Après la percée réalisée lors de la campagne 2023/2024, la filière marque un coup d’arrêt dans sa progression en 2024/2025.
En Égypte, la filière agrumes a placé 2,1 millions de tonnes de fruits sur le marché international au terme de la campagne de commercialisation de 2024/2025, signant une baisse de 12 % par rapport à la campagne précédente (2,39 millions de tonnes). C’est ce que rapporte le média spécialisé Freshplaza le 5 novembre, citant les données officielles de l’industrie.
Cette contre-performance est le fait du recul de la vente des oranges qui comptent pour près de 80 % des exportations. Entre septembre 2024 et juillet 2025, les exportations du fruit ont en effet chuté de 15 % pour s’établir à 1,66 million de tonnes.
Selon les acteurs de la filière, deux principaux facteurs permettent d’expliquer cette contre-performance. D’abord, la montée en puissance des activités industrielles sur le segment de la transformation pour la production de jus d’orange qui crée de la concurrence avec les exportateurs de fruits.
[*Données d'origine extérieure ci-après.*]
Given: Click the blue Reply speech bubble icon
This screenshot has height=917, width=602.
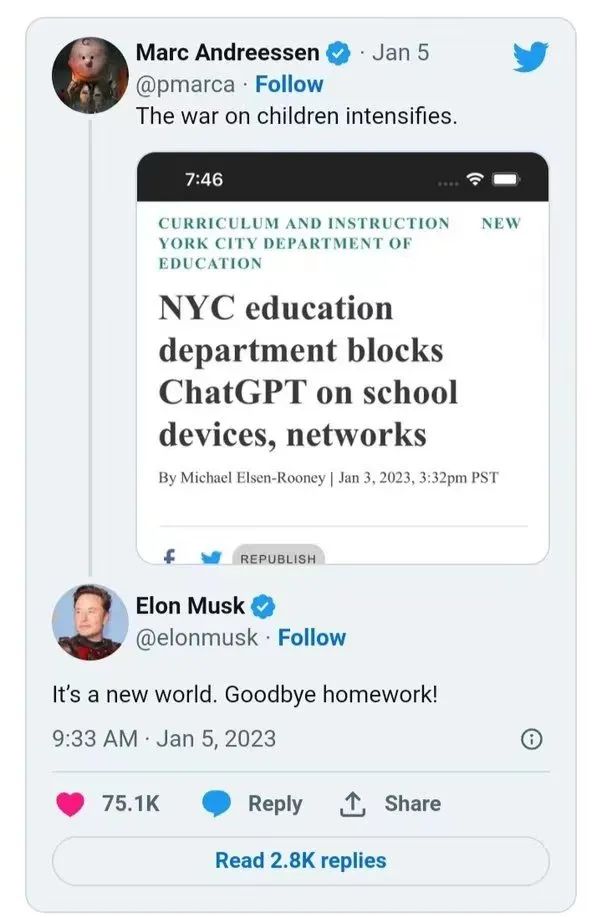Looking at the screenshot, I should tap(217, 803).
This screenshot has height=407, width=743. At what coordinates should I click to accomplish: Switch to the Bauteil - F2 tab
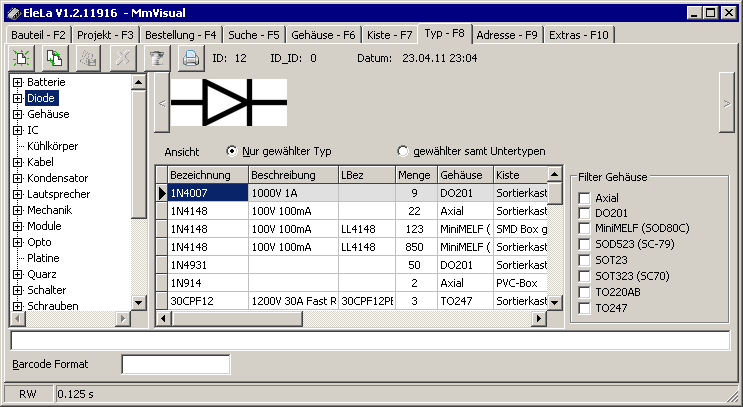coord(39,34)
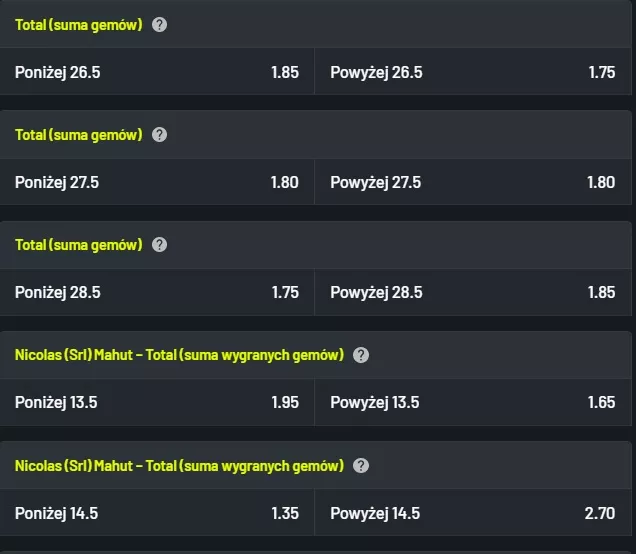The height and width of the screenshot is (554, 636).
Task: Open help icon for Mahut 13.5 games market
Action: point(361,355)
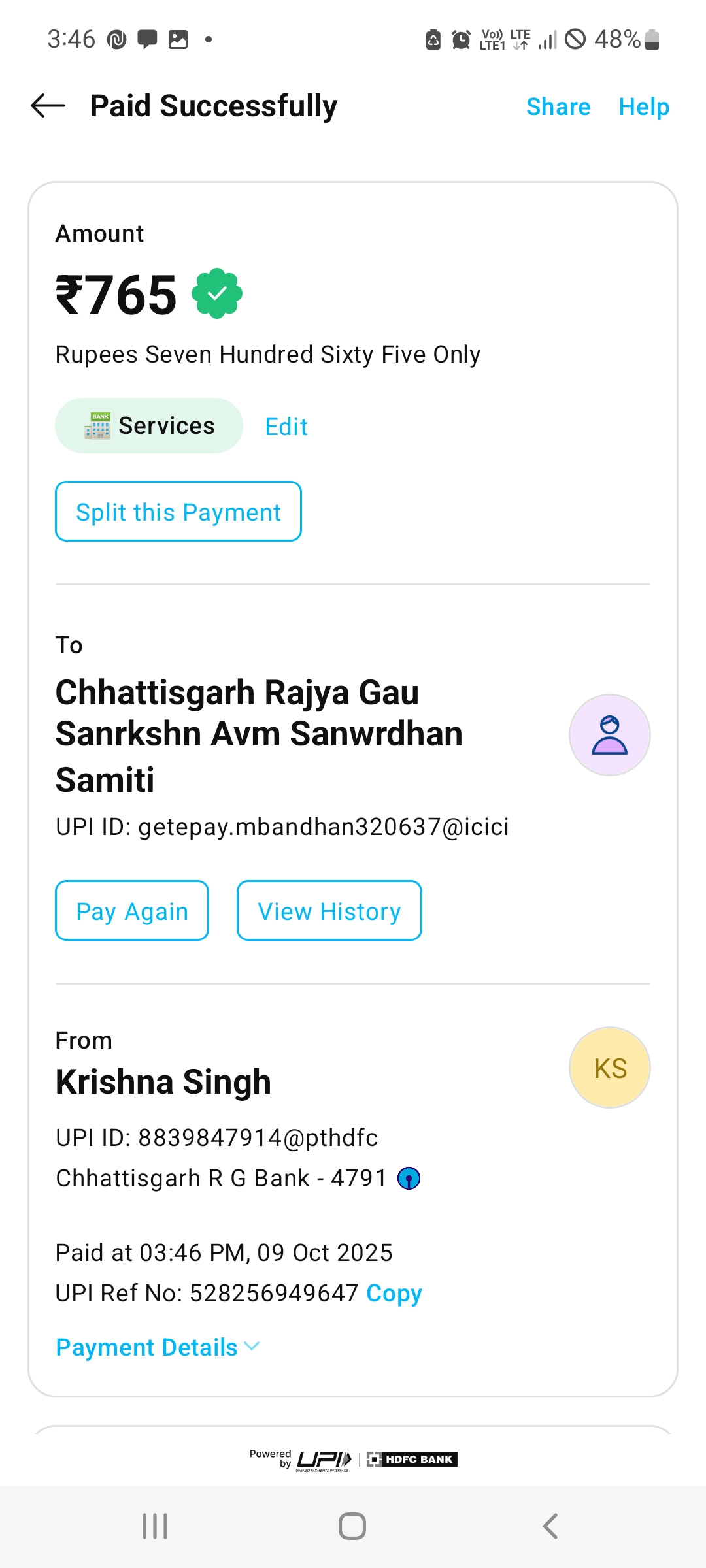Edit the Services category tag
This screenshot has height=1568, width=706.
(x=286, y=427)
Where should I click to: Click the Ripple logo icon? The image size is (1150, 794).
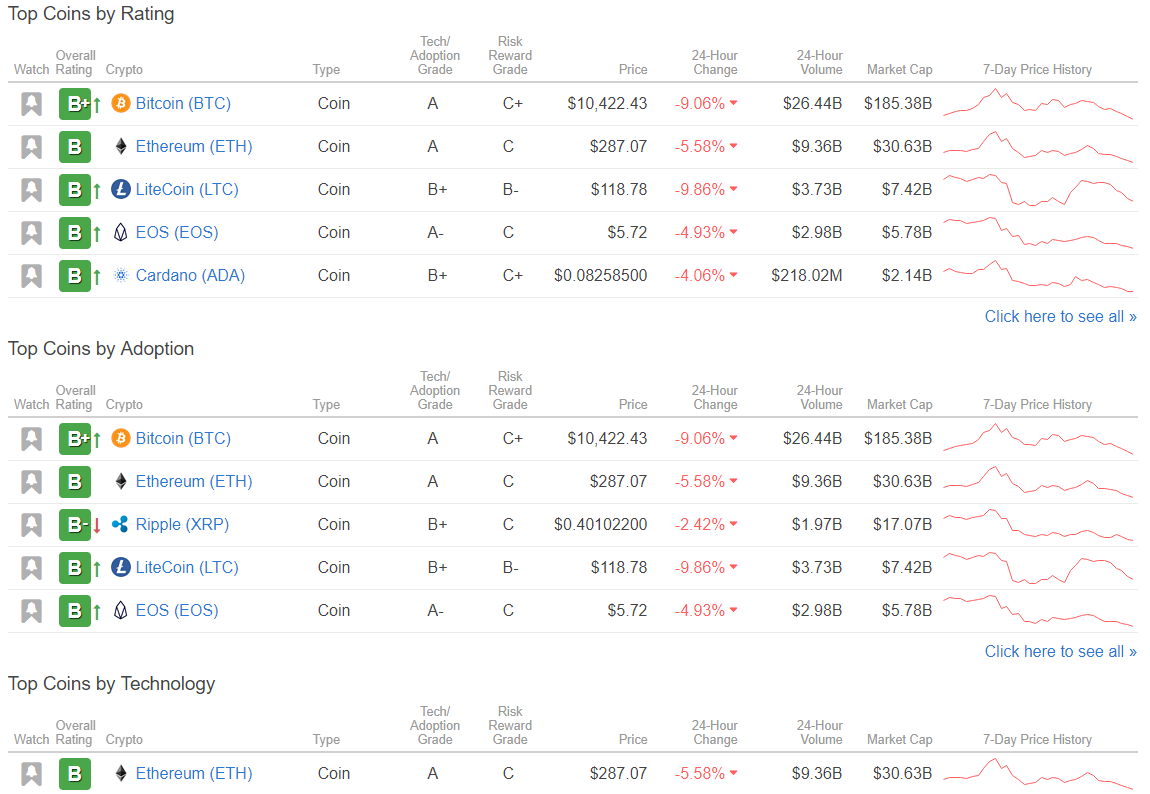(x=121, y=525)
« Le recul des volumes d’oranges exportés, de l’ordre de 240 000 tonnes, est directement lié à la consommation d’oranges fraîches par les usines de concentré. Même si cela ne transparaît pas clairement dans les chiffres d’exportation, la consommation des usines a largement dépassé cet écart de 240 000 tonnes, et nous avons pu limiter la baisse des exportations grâce à une nette amélioration de la qualité des oranges », explique Eslam Gelila, un exportateur égyptien qui se confiait à Freshplaza.
Déjà au début de la campagne, le département américain de l’Agriculture (Usda) anticipait une croissance de 50 % de l’utilisation des oranges par le secteur de la transformation, en raison du prix attractif des concentrés d’orange sur le marché international et de l’entrée en service de nouvelles usines.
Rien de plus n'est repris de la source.